Videotext

Zuerst ein Rückblick in die Gründe für den Fokus auf Videotext.

Es reizte mich die Herausforderung, Zugriff auf Informationen aus einem unzensiertem Medium zu bekommen, welches sonst in der DDR-Welt für die meisten unerreichbar war: Videotext.

Es mag heute kaum noch vorstellbar sein, ohne Internet, ohne freie Presse war das nur über aufwändige Antennenanlagen zu empfangende "Westfernsehen" der einzigste erreichbare Kanal für unabhängige Informationen.
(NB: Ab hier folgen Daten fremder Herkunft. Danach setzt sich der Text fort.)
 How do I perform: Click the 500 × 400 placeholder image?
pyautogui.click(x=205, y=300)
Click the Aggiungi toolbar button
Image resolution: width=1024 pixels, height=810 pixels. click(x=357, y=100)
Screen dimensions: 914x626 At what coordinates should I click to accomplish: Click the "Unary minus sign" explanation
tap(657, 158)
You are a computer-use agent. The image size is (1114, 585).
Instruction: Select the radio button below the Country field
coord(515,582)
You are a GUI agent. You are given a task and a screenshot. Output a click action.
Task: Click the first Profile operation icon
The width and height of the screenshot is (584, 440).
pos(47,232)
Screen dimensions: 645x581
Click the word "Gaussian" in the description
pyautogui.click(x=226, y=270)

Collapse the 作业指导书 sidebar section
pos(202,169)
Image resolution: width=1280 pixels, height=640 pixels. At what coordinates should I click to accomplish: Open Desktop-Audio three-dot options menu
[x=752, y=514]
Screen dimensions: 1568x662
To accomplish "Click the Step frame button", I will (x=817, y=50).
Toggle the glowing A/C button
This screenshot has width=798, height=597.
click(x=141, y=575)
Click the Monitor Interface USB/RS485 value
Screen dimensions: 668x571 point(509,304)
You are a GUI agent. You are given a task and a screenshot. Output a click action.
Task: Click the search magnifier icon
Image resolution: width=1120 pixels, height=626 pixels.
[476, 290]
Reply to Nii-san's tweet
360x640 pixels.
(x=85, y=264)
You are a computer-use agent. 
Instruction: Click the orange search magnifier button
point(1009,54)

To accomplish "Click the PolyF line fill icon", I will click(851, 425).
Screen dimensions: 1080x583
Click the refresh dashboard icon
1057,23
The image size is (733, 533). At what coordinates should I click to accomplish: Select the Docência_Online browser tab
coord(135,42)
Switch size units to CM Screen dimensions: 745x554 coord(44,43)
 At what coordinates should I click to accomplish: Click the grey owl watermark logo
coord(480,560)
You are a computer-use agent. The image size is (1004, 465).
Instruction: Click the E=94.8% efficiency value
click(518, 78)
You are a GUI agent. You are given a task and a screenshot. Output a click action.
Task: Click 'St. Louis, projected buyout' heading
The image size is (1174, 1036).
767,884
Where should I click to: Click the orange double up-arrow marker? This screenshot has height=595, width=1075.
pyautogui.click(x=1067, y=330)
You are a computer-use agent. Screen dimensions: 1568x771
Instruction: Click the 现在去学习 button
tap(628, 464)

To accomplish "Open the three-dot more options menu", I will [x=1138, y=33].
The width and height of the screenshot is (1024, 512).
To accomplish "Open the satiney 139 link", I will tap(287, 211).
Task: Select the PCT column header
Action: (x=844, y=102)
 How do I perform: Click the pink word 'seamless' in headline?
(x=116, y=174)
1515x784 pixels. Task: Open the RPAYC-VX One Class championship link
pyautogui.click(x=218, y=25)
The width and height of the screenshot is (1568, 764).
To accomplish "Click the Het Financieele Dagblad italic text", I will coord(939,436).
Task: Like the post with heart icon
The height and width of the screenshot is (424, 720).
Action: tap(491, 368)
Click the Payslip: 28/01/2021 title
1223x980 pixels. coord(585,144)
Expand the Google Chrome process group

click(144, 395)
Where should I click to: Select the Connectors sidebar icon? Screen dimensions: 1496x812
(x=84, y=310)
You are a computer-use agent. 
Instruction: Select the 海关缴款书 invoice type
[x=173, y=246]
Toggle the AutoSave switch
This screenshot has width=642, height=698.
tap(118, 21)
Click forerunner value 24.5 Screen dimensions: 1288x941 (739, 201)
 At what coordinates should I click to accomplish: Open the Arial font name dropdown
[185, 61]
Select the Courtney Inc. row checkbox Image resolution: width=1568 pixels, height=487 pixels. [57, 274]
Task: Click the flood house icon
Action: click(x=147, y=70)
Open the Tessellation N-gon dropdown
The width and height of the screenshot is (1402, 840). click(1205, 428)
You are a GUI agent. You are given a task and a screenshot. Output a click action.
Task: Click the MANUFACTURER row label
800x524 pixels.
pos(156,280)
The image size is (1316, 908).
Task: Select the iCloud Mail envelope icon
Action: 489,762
In diesen Zeiten, wo das Fernsehprogramm am Nachmittag begann und um Mitternacht endete, es nur die 4 Sender ARD, ZDF, DDR1, DDR2  zu empfangen gab, war es interessant zu wissen, was wann lief. Die Programmvorschau von ARD und ZDF war eigentlich nur auf einem Weg zu beschaffen: jeden Nacht zum Sendeschluss lief die Programmvorschau für die Woche, welche tatsächlich damals sogar Leute per Hand auf Papier mitgeschrieben haben.

Das paradoxe daran war, dass ununterbrochen mit dem Fernsehsignal unzählige digitale Informationen frei Haus geliefert wurden, welche nur niemand dekodieren und verwerten konnte. Bei einem schlecht eingestellten Fernsehbild im analogem TV konnte man das "Geflimmer" am oberen Bildrand sehen, dieses war der im Fernsehbild in die vertikale Austastlücke  eingespeiste Datenstrom.

 

Meine Lösung arbeitete mit einer eigenen kleinen Platine im TV, welche das FBAS-Signal auskoppelte, mit einer Triggerstufe digitalisierte, und über ein Kabel an die Verarbeitungsplatine in den Z80-PC übertrug.

Die nächste Herausforderung war die saubere Synchronisation des einlaufenden Videotextsignals, den Daten ging nur eine kurze Sequenz mit 1/0 Wechseln vorraus, anschließend liefen die Daten ohne jede weitere Synchronisationsunterstützung mit 6.9375 Mbit/s ein. Dieses konnte ich durch einen Generator lösen, welcher durch die Impuslwechsel am Anfang in den Takt gezwungen wurde. Diese musste für die Synchronität des Restes der 15 µs Datenzeile reichen. Es gab im Videotext sogar spezielle Testseiten, mit welchen die Synchronisation unter Extrembedinungen überprüfbar war.

 

Ich habe während der Austastlücke die Daten hardwaremäßig in einen RAM-Bereich des Z80-PC geschrieben, und während des Zeitraumes der Bildanzeige ausgewertet, also 20ms für einen Zyklus. Danach kamen mit dem nächsten Halbbild die nächsten Daten.
Die Synchronisation Bit auf Byte erledigte ich Softwareseitig, indem ich per Assemblercode nach dem Synchronbyte suchte, und danach berechnete, wie die Bits auf Bytegrenzen zu verschieben waren.

Die Lösung war also eine Mischvariante aus Hard- und Softwarelösung.

Das Programm zum Videotextempfang musste von Kassette in den PC geladen werden, dann lud dieses alle Seiten in den RAM, so dass nach gewisser Zeit alle Videotextseiten abgespeichert waren und ohne Zeitverzögerung aufrufbar waren. Später implementierte ich auch alle Funktionen von TOP-Text. Die Videotexttafeln wurden nicht im TV-Bild angezeigt, sondern auf dem PC-Monitor.  Da es damals keine permamenten Speichermöglichkeiten wie Diskette oder Festplatte verfügbar waren, stand als nächste Aufgabe eine Ausgabe auf Papier.

Nachdem ich 1989 für 3000 Ostmark eine elektronische Schreibmaschine (über Beziehungen, nicht im Handel ) erstehen konnte, war es möglich, über eine eigens gebaute Druckerankopplung die Videotextseiten auszudrucken.

Die Herausforderung war, dass Videotext sehr grafiklastig gestaltet war, eine Schreibmaschine aber nur Text ausgeben konnte.
Es blieb nichts anderes übrig, als sich die Grafikelemente aus bestehenden Zeichen zusammenzusetzen.
Um sich das sich bildlich vorzustellen: um mit einem Typenraddrucker ein schwarzes Grafikkästchen zu drucken, musste ich 1  "Minuszeichen" drucken, und danach die Papierwalze einen Mikrostep bewegen, und ein erneutes Minus drucken. Dieses dann 20 Mal nacheinander, um danach die Walze zurückzudrehen, um auf die ursprüngliche Schreibposition zu kommmen. Da eine Grafikzeichen aus 6 Teilen besteht, eine sehr zeitaufwändige Angelegenheit, begleitet von einem Maschinengewehr-ähnlichem Geräusch.